Unfortunately, and extremely sadly for way too many people whose bodies, minds and lives are destroyed by an undiagnosed deficiency, B12 is not something that doctors routinely check or know much about. Most of them believe that it will appear in the total blood count (TBC) panel either as enlarged (megaloblastic anaemia) or fewer red blood cells (pernicious anaemia). But by the time you get there, you have been suffering the ravages of B12 deficiency for a while already, and have thus almost certainly also already suffered permanent neurological damage. So, for your sake, don’t wait for your doctor to notice this. Instead, teach them about it. You will be doing them and their patients an immense favour.

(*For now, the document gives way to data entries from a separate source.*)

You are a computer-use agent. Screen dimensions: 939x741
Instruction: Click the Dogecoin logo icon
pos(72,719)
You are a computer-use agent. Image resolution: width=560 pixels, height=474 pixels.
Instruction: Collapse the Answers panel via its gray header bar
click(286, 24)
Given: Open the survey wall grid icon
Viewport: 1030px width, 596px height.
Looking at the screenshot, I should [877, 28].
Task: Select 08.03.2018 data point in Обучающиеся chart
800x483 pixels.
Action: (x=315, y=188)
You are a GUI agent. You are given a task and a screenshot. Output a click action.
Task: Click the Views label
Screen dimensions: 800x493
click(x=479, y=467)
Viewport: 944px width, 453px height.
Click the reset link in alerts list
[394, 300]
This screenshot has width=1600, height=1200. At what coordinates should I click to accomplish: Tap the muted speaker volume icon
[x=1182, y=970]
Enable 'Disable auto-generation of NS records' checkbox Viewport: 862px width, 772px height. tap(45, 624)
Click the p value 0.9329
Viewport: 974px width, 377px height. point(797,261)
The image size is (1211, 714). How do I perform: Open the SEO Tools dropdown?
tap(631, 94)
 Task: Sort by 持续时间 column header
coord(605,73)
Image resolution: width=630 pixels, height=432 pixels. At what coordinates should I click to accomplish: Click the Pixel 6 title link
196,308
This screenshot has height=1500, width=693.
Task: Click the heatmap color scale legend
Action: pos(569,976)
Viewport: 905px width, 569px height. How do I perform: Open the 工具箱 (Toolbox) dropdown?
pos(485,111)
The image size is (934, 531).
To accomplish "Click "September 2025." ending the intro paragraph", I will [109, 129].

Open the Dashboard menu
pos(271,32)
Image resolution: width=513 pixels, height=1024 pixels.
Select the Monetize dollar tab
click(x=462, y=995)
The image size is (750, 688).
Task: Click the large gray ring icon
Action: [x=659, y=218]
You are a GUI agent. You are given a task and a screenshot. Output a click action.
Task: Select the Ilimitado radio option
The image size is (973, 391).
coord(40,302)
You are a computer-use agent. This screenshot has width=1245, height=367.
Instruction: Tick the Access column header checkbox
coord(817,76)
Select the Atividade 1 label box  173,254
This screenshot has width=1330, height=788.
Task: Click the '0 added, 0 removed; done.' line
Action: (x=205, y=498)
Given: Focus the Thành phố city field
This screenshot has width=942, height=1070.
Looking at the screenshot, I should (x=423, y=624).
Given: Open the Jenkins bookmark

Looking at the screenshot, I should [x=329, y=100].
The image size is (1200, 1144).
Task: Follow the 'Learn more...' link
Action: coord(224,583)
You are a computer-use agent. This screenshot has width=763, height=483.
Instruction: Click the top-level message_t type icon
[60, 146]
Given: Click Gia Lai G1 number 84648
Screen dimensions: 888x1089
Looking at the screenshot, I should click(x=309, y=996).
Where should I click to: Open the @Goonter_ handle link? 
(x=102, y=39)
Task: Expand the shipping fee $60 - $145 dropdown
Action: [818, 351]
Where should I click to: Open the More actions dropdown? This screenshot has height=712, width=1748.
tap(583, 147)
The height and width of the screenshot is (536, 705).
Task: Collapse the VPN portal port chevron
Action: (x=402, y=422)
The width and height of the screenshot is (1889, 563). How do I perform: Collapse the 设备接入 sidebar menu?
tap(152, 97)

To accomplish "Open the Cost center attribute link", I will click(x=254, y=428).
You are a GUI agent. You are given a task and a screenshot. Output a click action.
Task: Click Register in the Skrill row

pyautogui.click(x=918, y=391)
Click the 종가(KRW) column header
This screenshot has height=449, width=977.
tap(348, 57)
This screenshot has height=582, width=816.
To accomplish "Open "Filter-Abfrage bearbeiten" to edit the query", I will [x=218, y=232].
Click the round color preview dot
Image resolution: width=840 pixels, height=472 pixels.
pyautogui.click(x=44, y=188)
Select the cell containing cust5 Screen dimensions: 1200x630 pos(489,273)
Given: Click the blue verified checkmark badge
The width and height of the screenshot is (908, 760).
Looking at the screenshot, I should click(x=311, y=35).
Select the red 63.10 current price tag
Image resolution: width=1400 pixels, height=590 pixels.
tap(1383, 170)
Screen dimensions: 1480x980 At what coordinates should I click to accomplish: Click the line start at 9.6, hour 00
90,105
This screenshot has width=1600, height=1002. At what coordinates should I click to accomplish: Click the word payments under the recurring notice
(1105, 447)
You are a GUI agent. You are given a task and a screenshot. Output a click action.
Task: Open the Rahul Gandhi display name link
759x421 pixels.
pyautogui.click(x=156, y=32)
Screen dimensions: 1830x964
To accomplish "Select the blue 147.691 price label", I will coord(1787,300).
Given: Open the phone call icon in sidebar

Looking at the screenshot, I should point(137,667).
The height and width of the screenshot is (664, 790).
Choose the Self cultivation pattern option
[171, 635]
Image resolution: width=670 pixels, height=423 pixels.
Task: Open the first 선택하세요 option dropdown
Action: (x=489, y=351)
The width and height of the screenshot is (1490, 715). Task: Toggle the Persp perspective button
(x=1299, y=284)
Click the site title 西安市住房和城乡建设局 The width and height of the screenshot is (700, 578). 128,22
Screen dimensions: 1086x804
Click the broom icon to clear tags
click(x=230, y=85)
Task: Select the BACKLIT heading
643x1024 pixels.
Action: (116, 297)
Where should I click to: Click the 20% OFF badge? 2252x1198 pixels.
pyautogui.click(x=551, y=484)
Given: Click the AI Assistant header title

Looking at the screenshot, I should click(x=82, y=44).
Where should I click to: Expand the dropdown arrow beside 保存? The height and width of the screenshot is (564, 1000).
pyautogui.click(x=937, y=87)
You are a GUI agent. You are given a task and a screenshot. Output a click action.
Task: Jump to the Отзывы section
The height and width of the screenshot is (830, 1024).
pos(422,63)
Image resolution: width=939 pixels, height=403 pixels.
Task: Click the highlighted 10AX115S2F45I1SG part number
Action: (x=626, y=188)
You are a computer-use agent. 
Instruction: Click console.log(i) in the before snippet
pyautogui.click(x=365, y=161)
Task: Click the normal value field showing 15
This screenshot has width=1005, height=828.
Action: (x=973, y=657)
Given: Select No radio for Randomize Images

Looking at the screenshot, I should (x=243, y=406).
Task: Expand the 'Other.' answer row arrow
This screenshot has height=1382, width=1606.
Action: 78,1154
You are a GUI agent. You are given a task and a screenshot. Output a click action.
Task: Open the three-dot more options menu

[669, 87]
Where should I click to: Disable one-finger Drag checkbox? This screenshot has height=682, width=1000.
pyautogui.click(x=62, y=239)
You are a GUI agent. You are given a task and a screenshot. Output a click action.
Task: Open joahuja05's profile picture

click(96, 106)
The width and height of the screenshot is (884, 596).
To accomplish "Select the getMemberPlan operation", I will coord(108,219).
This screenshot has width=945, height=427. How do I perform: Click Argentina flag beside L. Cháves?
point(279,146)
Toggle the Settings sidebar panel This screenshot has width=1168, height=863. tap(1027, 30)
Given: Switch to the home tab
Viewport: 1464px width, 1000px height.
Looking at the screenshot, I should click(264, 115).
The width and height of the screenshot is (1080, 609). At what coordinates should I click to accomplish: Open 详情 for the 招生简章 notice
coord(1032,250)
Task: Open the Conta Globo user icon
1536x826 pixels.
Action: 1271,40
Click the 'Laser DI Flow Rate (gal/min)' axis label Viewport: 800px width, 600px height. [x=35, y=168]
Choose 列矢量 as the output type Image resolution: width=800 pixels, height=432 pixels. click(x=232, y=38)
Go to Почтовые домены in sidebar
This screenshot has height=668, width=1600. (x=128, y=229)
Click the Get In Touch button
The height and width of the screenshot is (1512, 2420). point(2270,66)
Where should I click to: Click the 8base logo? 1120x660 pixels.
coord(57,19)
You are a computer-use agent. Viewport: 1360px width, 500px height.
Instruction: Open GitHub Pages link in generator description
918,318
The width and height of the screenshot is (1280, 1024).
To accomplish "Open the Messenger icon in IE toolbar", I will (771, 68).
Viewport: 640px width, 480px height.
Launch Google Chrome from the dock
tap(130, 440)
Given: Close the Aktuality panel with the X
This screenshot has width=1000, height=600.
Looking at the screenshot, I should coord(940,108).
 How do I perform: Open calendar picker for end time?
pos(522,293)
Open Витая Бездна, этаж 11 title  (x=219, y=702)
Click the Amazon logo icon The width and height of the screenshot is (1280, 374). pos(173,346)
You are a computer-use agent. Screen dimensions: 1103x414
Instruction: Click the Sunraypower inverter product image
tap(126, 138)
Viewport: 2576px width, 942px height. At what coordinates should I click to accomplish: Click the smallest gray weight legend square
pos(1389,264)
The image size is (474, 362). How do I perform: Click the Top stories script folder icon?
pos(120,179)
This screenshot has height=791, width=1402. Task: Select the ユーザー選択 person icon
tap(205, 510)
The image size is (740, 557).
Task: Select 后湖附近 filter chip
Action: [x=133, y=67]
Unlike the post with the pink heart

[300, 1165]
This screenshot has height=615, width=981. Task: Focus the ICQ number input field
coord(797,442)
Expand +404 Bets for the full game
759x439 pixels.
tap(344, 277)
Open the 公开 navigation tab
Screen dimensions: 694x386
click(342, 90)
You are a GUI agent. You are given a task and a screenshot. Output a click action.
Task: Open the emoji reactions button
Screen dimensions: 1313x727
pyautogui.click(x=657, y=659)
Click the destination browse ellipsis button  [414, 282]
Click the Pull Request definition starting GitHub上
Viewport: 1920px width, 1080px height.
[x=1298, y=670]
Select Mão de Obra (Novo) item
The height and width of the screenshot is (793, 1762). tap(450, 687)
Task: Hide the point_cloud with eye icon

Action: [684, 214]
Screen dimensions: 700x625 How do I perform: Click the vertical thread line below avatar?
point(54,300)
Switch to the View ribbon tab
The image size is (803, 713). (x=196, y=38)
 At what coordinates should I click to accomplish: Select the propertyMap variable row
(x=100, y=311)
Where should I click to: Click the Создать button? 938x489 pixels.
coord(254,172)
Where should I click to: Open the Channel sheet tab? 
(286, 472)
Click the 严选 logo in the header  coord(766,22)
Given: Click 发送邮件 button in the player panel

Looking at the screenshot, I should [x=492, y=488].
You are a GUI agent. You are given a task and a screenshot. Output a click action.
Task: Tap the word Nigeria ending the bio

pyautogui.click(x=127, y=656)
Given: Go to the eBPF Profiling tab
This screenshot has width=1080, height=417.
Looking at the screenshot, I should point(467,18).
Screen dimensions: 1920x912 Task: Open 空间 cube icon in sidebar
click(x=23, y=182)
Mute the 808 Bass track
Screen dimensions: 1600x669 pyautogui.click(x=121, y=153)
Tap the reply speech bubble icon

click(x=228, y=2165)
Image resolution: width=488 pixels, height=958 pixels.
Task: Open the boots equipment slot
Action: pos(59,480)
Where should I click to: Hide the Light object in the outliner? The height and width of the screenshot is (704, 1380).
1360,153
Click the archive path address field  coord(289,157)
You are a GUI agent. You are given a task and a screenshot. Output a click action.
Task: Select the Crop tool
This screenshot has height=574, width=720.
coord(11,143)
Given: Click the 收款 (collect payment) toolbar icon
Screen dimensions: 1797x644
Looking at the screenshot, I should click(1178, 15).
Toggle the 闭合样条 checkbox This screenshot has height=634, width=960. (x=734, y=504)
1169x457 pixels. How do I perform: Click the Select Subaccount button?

Closing with the good news
It is really easy to prevent and avoid becoming cobalamin deficient, but also to correct a deficiency that exists or even one that has persisted for several years or decades, no matter if you eat animal products or not, want to or not, think that you should or not. We must, very simply, check our B12 status regularly by measuring three markers—serum B12, plasma homocysteine (Hcy), and urinary methyl-malonic acid (MMA)—and make sure to supplement in order to raise and maintain B12 levels in the range between 600 and 2000 pg/ml, with concentrations of Hcy and MMA as low as possible. Pregnant and nursing mothers should maintain levels above 1000 pg/ml to ensure healthy nervous system development in their children.
(Both Hcy and MMA are toxic byproducts of protein metabolism that must be converted to benign and/or useable forms, the animo acid methionine, for example, by the action of B6, folic acid (B9) and especially B12. Here is a good information-dense compilation of B12/Hcy/MMA publications, and transcript of an interview with John Dommisse, a psychiatrist and B12 expert, who published the above quoted serum B12 range as optimal in this authoritative paper cited in Could it be B12? where I read about it.)
Supplementation should be with methylcobalamin—not cyanocobalamin—and should be as aggressive as needed depending on the result of the assessment. In cases where B12 levels are below 200 pg/ml, we should request methylcobalamin injections to be administered daily for 5-6 days, and then weekly until B12 reaches 2000 pg/ml. It should be maintained there at least until Hcy and urinary MMA have dropped significantly, and then monitored and maintained around 1000 pg/ml.
For anything else between 200 and 600 pg/ml and/or elevated Hcy or MMA, methylcobalamin patches are an effective way to get B12 levels up. In addition, oral supplementation, although the least effective of the three, still works surprisingly well compared to other supplements, and obviously cannot possibly hurt; it can only help. I recommend doing both patches and oral supplements until levels are around 1000 pg/ml, and then maintaining them with either one.
Finally, and very important to know is that you cannot overdose on methylcobalamin B12: not one negative physiological side effect has been reported or is known from methylcobalamin supplementation. You cannot do yourself or anyone any harm by taking B12 as methylcobalamin in large quantities for a long time; you can only do yourself and others harm by allowing a deficiency, as mild as it may be, to develop or linger. This applies to everyone.